Jamin - excellent insight! I served as SVP Product and GM @ Zendesk from 2016 through 2021 in a period of rapid growth and evolution of the product and the business model, including introduction of Answer Bot - an ML-based offering on top of the Zendesk Guide knowledge base designed for automatic resolution of customer requests. We ignited fiery discussions across the team about usage (consumption) pricing and what it meant for customers and our business.
We had already acknowledged that we walked a fine line every day with seat-based pricing because:
1) Every feature we introduced to make agents more efficient reduced demand for more seats
2) Seat based pricing was subject to abuse when customers shared licenses across multiple agents
When we introduced Answer Bot, we decided to realign the value metric (resolved tickets) with the pricing model ($ per resolved ticket). The challenge was the difficulty customers (and sales) faced in predicting how many successful resolutions AB would drive. It was hard to budget for in advance and felt risky. Additionally, the resolved tickets were generally simpler requests so the marginal value (and pricing) for each was low. Ultimately, we bundled "resolved tickets" in tiers discounted by volume and gave it a go. We learned a lot, but it was too early. AI advancements have brought all of this back to the front burner and there's clearly now a mandate to find a path forward to deliver value to customers with sustainable high-margin packaging and pricing.
In the 3 years since leaving Zendesk, I've been on a journey co-founding startup building an AI assistant for meetings and general productivity. I have thoughts about your view on agents + databases and how the value in the industry may shift in this new era. (Hint: it may follow a similar but slightly different path as the relational database era!)
Thanks for sharing, David. What I have seen in the market today is charging based on “successful tickets” closed by an AI CS bot, where success is defined by the end customer when they clicks n a thumbs up / down on overall satisfaction post ticket closure. When tickets are closed with a thumbs down, a human agent personally reaches out to the customer to resolve issues and the AI company does not earn revenue off that.
The critical challenge to resolve is to ensure that pricing doesn’t drive strange behaviour in how the product is used. You want to base it on something that scales to usage without trying to second guess value created.

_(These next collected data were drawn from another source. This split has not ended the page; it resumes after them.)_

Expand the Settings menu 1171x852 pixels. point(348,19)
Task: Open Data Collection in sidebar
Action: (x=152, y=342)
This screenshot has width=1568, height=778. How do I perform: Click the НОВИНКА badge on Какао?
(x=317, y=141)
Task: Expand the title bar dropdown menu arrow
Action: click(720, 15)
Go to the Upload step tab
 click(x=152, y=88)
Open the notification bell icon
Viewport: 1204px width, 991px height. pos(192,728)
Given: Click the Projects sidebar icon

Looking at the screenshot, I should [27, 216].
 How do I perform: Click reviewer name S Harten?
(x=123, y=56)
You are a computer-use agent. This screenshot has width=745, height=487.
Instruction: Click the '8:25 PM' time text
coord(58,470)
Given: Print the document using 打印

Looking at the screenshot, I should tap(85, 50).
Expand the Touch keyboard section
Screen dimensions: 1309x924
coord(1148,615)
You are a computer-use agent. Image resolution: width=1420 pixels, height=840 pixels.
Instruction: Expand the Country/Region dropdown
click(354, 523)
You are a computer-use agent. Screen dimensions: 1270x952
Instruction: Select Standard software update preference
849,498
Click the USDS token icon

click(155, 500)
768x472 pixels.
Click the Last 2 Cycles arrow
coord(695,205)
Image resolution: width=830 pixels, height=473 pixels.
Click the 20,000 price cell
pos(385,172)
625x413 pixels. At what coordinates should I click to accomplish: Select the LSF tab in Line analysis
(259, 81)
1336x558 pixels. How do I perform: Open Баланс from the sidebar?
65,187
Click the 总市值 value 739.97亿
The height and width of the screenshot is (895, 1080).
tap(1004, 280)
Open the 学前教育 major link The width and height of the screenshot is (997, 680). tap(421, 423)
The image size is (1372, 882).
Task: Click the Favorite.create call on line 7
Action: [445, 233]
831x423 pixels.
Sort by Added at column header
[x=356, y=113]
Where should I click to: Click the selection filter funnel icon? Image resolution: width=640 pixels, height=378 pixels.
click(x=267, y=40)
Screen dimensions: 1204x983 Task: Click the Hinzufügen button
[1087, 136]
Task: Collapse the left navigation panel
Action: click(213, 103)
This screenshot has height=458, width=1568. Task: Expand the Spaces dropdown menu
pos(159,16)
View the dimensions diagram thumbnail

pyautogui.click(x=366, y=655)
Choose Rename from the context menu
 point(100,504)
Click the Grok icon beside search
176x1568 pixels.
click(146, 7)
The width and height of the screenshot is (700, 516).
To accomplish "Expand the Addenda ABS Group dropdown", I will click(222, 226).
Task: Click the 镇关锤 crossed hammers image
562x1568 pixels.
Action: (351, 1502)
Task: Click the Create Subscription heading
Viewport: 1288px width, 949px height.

Interesting piece. Esp interesting point that the most valuable SW will become “databases” rather than UIs. In the medium term, a lot of organizations use legacy SW with terrible API access that makes it very hard to extract the important data in these systems (DoD in particular has a huge problem with this), but these systems are critical to their workflows. Will be interesting to see how “RPA style” AI agents will be used to interact with homegrown and legacy apps with poor data integration support to enable these apps to take advantage of productivity that comes from these AI agents. Interesting research article on these RPA agents: https://arxiv.org/html/2405.03710v1
This is SUPER interesting. One question is how will this change the way you think about ARR? Won't it become a little harder to predict, especially when you make the transition? When you make a sale, you'll have to make an assumption on how much a customer will be using and I'd imaingine that would be a little bit of a guess and you would have to do it on a rolling 12m forward basis. How would you think about that from the investor side?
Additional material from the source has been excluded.